* **FRAGMENTO DE TEXTO**

============================================================

El Cinematógrafo: El misterio de Hitchcock

Uno de los mayores misterios de la cultura lleva, por su personalidad, intereses y resultados, el nombre y la figura de cierto especialista en el público. Le llamo así porque dicen muchos, o se han empeñado en decir, que están los directores-artistas, los directores-artesanos, los directores-técnicos, etc., pero esa otra categoría también existe. La audiencia, como confesó alguna vez, reaccionaba a sus estímulos en dependencia de la emoción que buscaba obtener. A la hora de coger en la palma de su mano las expectativas de un patio de butacas, nadie como él ha atrapado tanto aire comprimido ni mantenido despiertos a los más cansados.

A día de hoy, en vísperas de que se cumpla su aniversario 124 de nacimiento, es inagotable e imposible de calcular y valorar cuánto le debemos al patrimonio de un creador tan británico, americano y universal al mismo tiempo como Alfred Hitchcock. Además de ayudarnos a ver el mundo mejor, en masculino y en femenino, en blanco y negro y en color, en plano detalle o en combinación de travelling en gran plano general con zoom…, en casi todo audiovisual que se respete (y nos respete), entre los que hoy se premian y nos entretienen, encantan o fastidian por igual, se parte de premisas suyas, o que hizo suyas por el simple motivo de saber aplicarlas mejor que nadie.

============================================================

* **DATOS ALMACENADOS**
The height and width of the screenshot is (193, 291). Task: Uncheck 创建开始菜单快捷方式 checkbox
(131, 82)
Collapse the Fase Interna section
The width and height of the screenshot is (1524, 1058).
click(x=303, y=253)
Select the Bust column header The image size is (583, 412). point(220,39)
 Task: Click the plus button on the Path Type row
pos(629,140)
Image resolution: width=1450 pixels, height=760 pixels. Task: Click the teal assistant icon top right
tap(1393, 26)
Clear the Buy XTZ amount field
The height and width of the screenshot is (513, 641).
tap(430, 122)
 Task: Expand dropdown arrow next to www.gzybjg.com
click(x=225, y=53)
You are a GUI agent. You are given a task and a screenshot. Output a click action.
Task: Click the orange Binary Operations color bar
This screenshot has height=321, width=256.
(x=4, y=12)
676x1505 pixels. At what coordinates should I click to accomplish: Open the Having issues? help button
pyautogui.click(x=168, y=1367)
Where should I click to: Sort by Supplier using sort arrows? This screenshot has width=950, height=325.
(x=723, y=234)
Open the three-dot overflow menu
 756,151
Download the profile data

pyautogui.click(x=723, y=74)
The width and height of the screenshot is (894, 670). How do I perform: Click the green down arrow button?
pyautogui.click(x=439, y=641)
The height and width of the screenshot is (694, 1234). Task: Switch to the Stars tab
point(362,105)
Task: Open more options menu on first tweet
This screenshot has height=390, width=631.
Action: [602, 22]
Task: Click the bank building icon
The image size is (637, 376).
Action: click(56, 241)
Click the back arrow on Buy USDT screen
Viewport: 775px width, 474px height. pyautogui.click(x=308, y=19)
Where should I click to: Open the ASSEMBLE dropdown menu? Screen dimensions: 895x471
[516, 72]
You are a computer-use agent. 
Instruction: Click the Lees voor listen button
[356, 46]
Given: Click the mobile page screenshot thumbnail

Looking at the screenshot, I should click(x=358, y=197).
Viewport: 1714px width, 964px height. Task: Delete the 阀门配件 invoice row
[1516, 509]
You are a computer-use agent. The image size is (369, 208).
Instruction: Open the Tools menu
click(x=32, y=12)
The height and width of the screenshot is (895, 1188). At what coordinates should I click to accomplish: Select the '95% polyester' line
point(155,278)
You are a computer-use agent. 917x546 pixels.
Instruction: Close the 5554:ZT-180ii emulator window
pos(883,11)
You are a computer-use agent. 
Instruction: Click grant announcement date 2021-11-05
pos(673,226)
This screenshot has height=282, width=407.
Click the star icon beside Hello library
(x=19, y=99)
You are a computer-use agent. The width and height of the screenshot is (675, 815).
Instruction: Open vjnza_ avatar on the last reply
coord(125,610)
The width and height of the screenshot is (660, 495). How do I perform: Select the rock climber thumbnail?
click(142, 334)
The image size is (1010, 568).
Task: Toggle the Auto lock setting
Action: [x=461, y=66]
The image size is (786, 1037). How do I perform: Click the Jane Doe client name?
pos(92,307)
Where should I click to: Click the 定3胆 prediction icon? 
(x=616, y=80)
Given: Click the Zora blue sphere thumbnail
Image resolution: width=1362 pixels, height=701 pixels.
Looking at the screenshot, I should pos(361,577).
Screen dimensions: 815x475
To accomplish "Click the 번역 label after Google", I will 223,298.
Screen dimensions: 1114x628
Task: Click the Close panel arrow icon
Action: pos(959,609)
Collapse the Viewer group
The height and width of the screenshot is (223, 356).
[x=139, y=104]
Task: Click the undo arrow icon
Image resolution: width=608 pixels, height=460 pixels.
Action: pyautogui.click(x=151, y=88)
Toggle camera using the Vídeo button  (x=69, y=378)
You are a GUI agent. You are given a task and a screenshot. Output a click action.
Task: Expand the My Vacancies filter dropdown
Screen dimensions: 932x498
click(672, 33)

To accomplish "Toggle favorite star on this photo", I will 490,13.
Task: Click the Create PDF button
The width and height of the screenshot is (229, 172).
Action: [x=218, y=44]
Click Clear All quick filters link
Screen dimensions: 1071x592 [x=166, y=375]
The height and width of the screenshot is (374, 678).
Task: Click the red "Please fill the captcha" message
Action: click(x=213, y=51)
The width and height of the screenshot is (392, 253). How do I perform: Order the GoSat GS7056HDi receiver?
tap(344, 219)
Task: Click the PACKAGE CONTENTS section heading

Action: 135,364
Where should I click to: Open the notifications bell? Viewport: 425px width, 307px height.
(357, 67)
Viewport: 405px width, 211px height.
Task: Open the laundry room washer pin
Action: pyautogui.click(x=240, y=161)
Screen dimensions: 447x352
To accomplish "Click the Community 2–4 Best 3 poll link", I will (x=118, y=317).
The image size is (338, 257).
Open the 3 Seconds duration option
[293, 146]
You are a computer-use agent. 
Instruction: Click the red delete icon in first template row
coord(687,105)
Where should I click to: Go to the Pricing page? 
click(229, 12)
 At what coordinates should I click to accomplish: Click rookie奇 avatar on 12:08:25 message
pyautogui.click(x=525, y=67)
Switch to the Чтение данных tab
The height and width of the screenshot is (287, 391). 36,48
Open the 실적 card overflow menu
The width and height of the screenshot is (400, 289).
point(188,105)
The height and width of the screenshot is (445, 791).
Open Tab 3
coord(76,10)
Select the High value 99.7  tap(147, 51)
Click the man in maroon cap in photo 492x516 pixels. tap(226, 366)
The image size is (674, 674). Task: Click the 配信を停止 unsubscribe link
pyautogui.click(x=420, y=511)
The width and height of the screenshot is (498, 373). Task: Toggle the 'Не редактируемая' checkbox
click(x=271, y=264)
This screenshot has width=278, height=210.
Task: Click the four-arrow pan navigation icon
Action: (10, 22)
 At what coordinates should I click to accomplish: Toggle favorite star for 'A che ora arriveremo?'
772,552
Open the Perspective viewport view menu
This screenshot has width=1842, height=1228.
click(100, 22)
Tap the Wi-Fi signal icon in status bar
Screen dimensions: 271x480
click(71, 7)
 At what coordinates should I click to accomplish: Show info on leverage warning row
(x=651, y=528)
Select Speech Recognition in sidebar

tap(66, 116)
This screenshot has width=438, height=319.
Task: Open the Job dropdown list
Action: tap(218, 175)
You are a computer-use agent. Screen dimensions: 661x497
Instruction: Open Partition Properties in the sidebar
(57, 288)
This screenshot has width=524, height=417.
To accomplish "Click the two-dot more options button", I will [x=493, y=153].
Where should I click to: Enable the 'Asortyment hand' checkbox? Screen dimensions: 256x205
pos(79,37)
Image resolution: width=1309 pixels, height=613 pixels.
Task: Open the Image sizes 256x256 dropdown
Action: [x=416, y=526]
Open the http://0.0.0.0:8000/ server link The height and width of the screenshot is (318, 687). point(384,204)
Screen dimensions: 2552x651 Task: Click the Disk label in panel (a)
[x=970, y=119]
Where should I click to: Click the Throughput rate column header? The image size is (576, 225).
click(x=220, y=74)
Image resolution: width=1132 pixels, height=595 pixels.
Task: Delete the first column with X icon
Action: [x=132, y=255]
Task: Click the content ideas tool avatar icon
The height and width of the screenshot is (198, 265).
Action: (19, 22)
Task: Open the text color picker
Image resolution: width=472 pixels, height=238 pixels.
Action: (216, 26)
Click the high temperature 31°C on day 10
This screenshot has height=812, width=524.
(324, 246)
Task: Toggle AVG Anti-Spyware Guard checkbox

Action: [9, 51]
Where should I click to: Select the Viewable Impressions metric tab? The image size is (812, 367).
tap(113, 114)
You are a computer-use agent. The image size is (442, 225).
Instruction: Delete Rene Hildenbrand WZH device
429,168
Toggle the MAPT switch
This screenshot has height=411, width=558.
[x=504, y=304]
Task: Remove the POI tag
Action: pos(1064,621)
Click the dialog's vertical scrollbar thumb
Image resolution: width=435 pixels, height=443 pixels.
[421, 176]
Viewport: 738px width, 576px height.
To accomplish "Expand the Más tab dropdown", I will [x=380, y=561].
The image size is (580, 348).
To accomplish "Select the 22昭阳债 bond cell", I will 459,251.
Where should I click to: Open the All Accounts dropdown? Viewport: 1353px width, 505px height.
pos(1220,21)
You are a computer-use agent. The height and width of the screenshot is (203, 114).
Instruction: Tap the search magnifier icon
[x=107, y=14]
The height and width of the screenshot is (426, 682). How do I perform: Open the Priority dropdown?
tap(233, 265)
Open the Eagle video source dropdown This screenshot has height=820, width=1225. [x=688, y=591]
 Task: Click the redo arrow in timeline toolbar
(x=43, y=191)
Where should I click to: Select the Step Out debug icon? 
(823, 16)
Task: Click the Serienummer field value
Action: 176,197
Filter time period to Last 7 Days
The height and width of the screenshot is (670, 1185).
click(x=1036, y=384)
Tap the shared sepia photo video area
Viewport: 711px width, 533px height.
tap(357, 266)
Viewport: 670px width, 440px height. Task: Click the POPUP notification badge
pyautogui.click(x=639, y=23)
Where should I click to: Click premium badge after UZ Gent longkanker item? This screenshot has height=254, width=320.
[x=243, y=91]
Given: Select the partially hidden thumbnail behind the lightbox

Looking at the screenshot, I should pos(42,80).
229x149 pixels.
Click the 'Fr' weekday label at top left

============================================================

* **LO QUE HARÁS**
**a)** Según el texto sobre Hitchcock, ¿qué aniversario de su nacimiento está a punto de cumplirse?
**b)** Enumera los tipos de director, escritos con guion, que el texto sobre Hitchcock menciona.
**c)** Escribe la continuación del texto sobre Hitchcock a partir de su última oración.

* **RESULTADOS POR TAREA**
**a)** El aniversario 124 de su nacimiento.

**b)** Directores-artistas, directores-artesanos y directores-técnicos.

**c)**
Con la muerte en los talones, compendio de todo Hitchcock: falso culpable, McGuffin, rubia misteriosa, madre posesiva, trenes, engaños…

Desde el guiño de ojo final que nos dirigía, usando a la actriz Barbara Harris como médium, en Trama macabra, su última película (casi lo mismo que decir última obra maestra), el cine parece venido a menos, como un buque que demora en hundirse hasta que los espectadores no podemos más de la tensión. Sí, persisten estupendas mentes y corazones tras bambalinas en la lucha por sostener el prestigio y la mítica de una industria, pero en cada mirada socarrona que el Maestro proyecta desde las fotografías es como si los retara a todos a llegar a su altura alguna vez. Y en el fondo, tal cual anda el panorama, quizá no le molestaría que sucediera: más bien al contrario.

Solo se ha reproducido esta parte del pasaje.